## STATED GOAL
Render the records starting at the line containing "Where should I click to: Select" and ending at the line containing "(x=12, y=52)" as a Markdown table with the columns No. and Entry. Put one line in each row with its row number, and omit blank lines.

## RAW RECORDS

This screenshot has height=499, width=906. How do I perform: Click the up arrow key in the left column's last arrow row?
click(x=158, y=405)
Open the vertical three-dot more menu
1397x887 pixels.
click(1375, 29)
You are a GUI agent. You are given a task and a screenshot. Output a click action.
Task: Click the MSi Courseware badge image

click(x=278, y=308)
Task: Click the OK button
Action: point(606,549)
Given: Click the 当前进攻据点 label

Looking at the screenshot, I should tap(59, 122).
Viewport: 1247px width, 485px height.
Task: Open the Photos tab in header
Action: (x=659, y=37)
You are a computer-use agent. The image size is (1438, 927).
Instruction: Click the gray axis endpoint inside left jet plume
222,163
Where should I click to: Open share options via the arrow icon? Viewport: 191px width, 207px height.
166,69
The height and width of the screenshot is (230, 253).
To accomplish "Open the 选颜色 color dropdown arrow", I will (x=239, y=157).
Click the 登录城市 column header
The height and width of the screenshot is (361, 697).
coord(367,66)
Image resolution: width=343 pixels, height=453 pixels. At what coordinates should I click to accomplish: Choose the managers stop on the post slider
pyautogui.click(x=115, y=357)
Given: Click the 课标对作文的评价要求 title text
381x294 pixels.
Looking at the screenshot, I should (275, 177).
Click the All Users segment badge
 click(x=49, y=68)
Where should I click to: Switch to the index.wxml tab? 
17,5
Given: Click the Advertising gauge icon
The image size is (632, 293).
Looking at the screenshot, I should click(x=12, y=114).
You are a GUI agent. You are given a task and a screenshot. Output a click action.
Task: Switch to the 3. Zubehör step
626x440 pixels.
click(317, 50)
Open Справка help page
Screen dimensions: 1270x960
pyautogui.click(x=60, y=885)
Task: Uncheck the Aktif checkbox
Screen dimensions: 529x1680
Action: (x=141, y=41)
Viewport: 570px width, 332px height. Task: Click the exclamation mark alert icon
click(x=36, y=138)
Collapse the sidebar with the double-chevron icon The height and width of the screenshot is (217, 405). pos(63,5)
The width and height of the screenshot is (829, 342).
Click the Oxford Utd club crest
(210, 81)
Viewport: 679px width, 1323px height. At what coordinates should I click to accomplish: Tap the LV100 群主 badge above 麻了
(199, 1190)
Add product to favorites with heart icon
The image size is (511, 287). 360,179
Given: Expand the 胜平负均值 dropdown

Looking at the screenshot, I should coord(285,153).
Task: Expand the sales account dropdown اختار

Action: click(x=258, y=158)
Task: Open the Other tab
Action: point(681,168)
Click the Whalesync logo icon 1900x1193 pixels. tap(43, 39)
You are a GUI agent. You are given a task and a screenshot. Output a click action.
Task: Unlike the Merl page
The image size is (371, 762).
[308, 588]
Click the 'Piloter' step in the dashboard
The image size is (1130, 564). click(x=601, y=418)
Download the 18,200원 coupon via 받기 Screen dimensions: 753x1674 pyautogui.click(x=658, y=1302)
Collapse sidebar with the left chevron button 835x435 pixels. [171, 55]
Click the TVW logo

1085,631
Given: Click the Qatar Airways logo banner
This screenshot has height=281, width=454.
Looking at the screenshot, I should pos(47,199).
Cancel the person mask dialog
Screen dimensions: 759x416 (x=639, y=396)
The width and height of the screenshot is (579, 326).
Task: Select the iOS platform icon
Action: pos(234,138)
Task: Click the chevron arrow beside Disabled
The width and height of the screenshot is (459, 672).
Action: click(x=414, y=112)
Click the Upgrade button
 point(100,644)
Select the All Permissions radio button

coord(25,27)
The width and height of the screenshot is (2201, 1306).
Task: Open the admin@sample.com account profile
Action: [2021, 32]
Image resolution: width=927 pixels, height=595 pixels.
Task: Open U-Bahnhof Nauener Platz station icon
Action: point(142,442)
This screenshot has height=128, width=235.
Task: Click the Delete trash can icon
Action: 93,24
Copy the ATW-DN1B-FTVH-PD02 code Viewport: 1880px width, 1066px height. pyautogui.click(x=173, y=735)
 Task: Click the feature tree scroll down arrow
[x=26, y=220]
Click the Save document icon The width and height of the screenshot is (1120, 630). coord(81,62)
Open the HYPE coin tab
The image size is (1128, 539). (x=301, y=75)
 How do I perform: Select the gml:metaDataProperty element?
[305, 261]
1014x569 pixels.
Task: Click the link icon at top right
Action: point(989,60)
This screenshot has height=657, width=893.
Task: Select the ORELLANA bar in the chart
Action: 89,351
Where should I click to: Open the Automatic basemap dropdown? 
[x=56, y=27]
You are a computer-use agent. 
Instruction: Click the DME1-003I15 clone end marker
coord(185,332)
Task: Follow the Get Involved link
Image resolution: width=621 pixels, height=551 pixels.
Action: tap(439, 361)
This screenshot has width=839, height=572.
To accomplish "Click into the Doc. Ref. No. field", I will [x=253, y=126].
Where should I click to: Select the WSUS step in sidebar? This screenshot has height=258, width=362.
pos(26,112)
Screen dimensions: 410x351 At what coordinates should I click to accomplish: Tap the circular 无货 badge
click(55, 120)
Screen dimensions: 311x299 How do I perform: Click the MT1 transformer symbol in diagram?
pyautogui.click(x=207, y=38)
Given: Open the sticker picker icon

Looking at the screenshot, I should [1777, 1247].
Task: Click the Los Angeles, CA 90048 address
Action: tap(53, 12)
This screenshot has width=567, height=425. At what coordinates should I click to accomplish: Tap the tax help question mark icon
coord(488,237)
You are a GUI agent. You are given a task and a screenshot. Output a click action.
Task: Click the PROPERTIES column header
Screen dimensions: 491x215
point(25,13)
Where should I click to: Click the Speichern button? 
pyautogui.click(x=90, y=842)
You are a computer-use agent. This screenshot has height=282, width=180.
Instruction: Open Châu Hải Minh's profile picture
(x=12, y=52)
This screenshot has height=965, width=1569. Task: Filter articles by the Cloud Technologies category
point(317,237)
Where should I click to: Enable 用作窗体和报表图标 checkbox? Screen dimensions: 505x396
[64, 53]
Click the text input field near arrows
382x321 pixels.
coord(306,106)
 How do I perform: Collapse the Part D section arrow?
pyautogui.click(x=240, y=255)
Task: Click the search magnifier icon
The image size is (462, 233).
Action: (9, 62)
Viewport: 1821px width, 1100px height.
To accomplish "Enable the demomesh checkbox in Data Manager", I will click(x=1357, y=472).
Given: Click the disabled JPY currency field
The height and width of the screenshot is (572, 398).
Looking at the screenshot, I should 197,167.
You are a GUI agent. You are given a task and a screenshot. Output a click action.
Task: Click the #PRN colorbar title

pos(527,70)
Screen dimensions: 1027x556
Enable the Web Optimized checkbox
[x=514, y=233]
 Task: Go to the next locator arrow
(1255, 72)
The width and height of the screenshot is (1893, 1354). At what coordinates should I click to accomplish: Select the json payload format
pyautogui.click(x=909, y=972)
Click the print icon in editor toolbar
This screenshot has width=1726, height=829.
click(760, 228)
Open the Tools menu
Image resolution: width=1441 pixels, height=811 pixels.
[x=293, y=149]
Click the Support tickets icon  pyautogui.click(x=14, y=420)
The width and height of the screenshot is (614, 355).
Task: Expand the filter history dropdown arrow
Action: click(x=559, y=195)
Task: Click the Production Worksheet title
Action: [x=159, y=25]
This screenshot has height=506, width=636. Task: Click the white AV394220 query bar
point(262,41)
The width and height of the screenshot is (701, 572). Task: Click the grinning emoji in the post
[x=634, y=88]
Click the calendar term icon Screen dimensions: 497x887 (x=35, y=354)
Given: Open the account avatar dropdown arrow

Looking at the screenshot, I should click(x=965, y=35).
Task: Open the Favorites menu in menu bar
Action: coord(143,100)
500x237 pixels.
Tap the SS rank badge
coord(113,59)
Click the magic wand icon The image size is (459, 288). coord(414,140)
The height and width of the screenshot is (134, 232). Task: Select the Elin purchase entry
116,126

## RESULT
| No. | Entry |
|---|---|
| 1 | Where should I click to: Select the WSUS step in sidebar? This screenshot has height=258, width=362. |
| 2 | pos(26,112) |
| 3 | Screen dimensions: 410x351 At what coordinates should I click to accomplish: Tap the circular 无货 badge |
| 4 | click(55, 120) |
| 5 | Screen dimensions: 311x299 How do I perform: Click the MT1 transformer symbol in diagram? |
| 6 | pyautogui.click(x=207, y=38) |
| 7 | Given: Open the sticker picker icon |
| 8 | Looking at the screenshot, I should [1777, 1247]. |
| 9 | Task: Click the Los Angeles, CA 90048 address |
| 10 | Action: tap(53, 12) |
| 11 | This screenshot has width=567, height=425. At what coordinates should I click to accomplish: Tap the tax help question mark icon |
| 12 | coord(488,237) |
| 13 | You are a GUI agent. You are given a task and a screenshot. Output a click action. |
| 14 | Task: Click the PROPERTIES column header |
| 15 | Screen dimensions: 491x215 |
| 16 | point(25,13) |
| 17 | Where should I click to: Click the Speichern button?  |
| 18 | pyautogui.click(x=90, y=842) |
| 19 | You are a computer-use agent. This screenshot has height=282, width=180. |
| 20 | Instruction: Open Châu Hải Minh's profile picture |
| 21 | (x=12, y=52) |